(1956) dir. Stanley Kubrick
After watching Michael Winterbottom’s latest adaptation of a Jim Thompson novel from pulp page to big screen, The Killer Inside Me (2010), I felt somewhat interested in venturing down Thompson’s other cinematic forays, such as they’ve been. Most of Thompson’s work that has been adapted, I have seen, but what was also compelling was that briefly, in the 1950’s he worked with notable auteur Stanley Kubrick on two films, the 1956 low-budget, highly stylized noir film The Killing and then again on 1957’s Paths of Glory.
Kubrick is such a popular auteur, a big cult hero with several films that people just love to watch over and over, that it struck me as odd that in the nine or so years that I have been writing and keeping my film diary that I’ve only actually watched one of his films. I mean, I’ve seen a lot of them varying numbers of times but the only one that I’d seen in the last decade or so was The Shining (1980). A lot of that is just circumstance. I almost went and saw Dr. Strangelove or: How I Learned to Stop Worrying and Love the Bomb (1964) last month at the Castro. Anyways, I still only had seen one of the films recently enough to have written about it.
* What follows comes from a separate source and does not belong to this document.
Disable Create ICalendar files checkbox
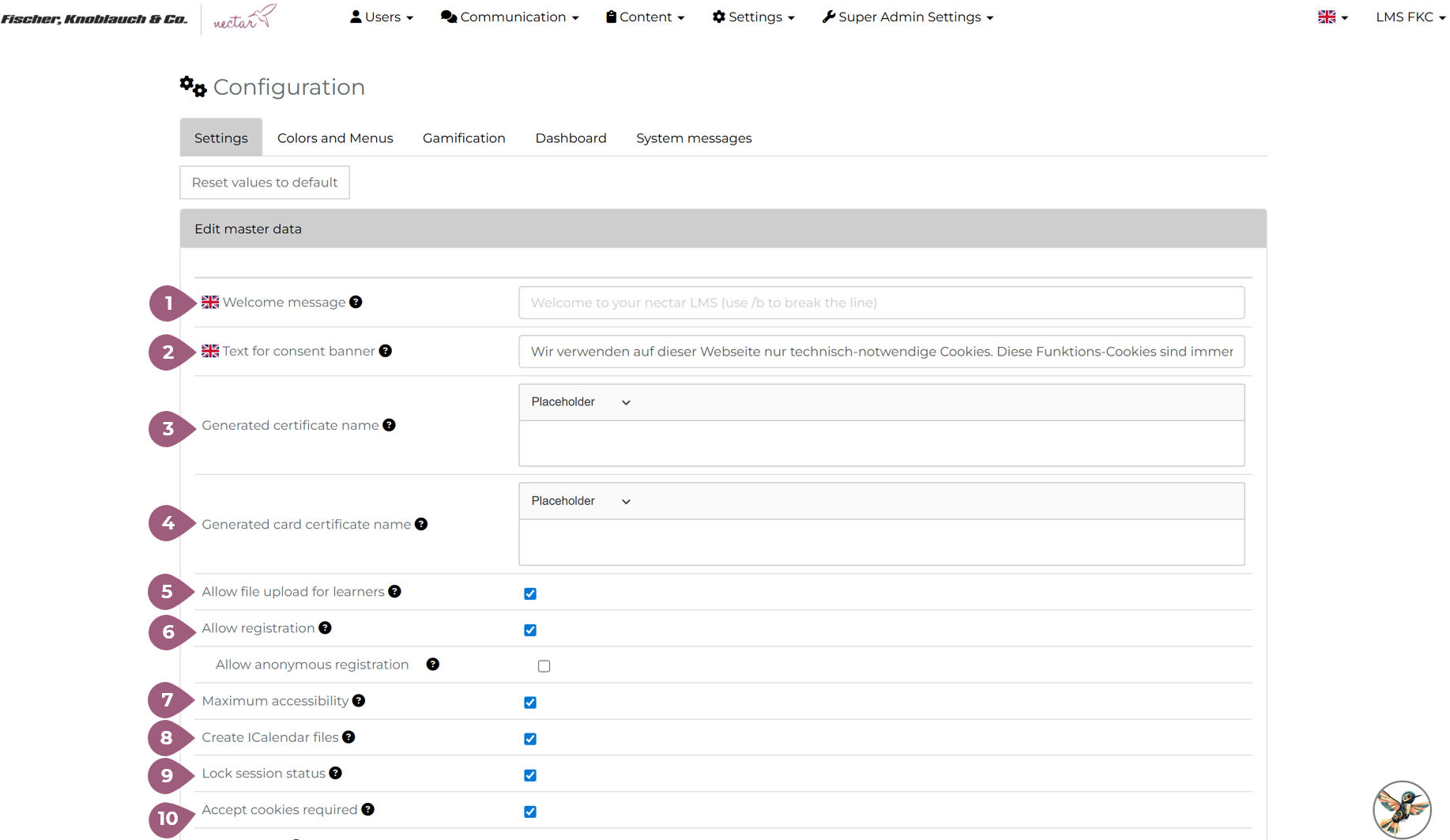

I’d seen The Killing before, but for some reason had some sort of mental block about it, getting it confused with whether it was Kubrick’s previous film, Killer’s Kiss (1955) (which I do not believe that I’ve seen) and also perhaps with the two versions of The Killers Richard Siodmak’s 1946 version and Don Siegel’s 1964 version. Now that may seem just silly to you, but believe me, I think I’ve found confusion there.
Perhaps no more, however.
The Killing is a terse heist film, a bit of an ensemble picture in which even star Sterling Hayden is as much of a character actor as much of the rest of the cast. It’s told in a not completely linear fashion, though with a loud, pedantic narrative voice over to give us “just the facts”, so to speak, reminding me quite significantly of Sgt. Joe Friday’s dull monotone from Dragnet. But like almost every heist story, things go wrong, as much as they go right, as much precision is brought to bear, the whole crew is due for dissolution and death.
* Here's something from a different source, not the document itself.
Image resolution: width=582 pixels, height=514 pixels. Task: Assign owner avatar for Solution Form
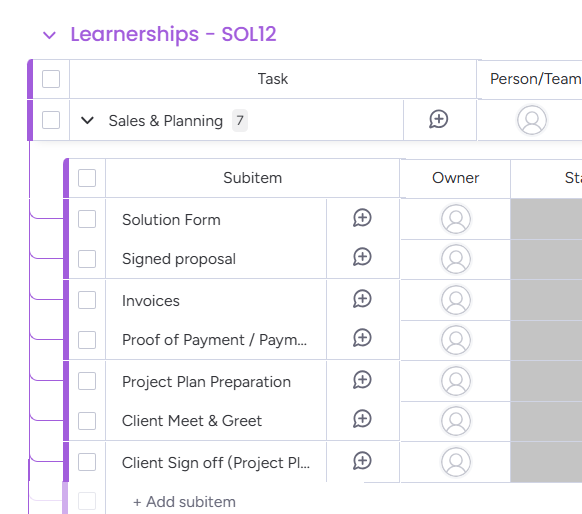coord(456,219)
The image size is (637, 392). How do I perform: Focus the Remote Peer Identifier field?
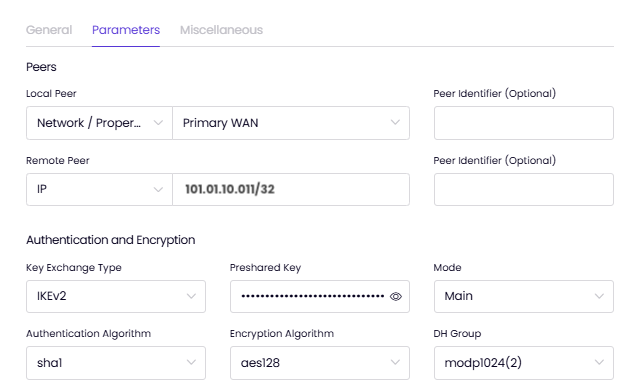click(524, 190)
Not being a Kubrick scholar or having even read up on him much, I can only speculate at the experimentation that was going on in this film, from its narrative hopscotching to its often very interesting camerawork to the rich character actor performances that give this film its particular flavor. It’s funny to me that it always failed to register more significantly in previous viewing or viewings in that there is so much specific here from the horse race (filmed at local Bay Meadows) to the unusual ethnic identities and racial slurs of some of the characters. And even especially a couple of key scenes, Hayden in the clown’s mask, robbing the crew at gunpoint to the penultimate image of the wads of stolen money blowing wildly about on the tarmac at the airport, swirling away into nothing.
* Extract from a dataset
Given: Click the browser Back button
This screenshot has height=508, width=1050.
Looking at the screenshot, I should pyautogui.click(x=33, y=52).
It’s an excellent film. Hard to say about the Thompson dialogue, since I know little of the production of the film (he’s credited for dialogue, not the screenplay), though there are lots of colorful barbs and backs-and-forths. I suppose that this is a film that can be seen in a number of contexts, and perhaps the Jim Thompson angle is one of the smaller ones. Still, it’s well worth the re-visit for any number of reasons. And it might finally do me some good to make sure that I can finally lay claim to having seen all four of the films that I conflated with one another so as to never have that problem again.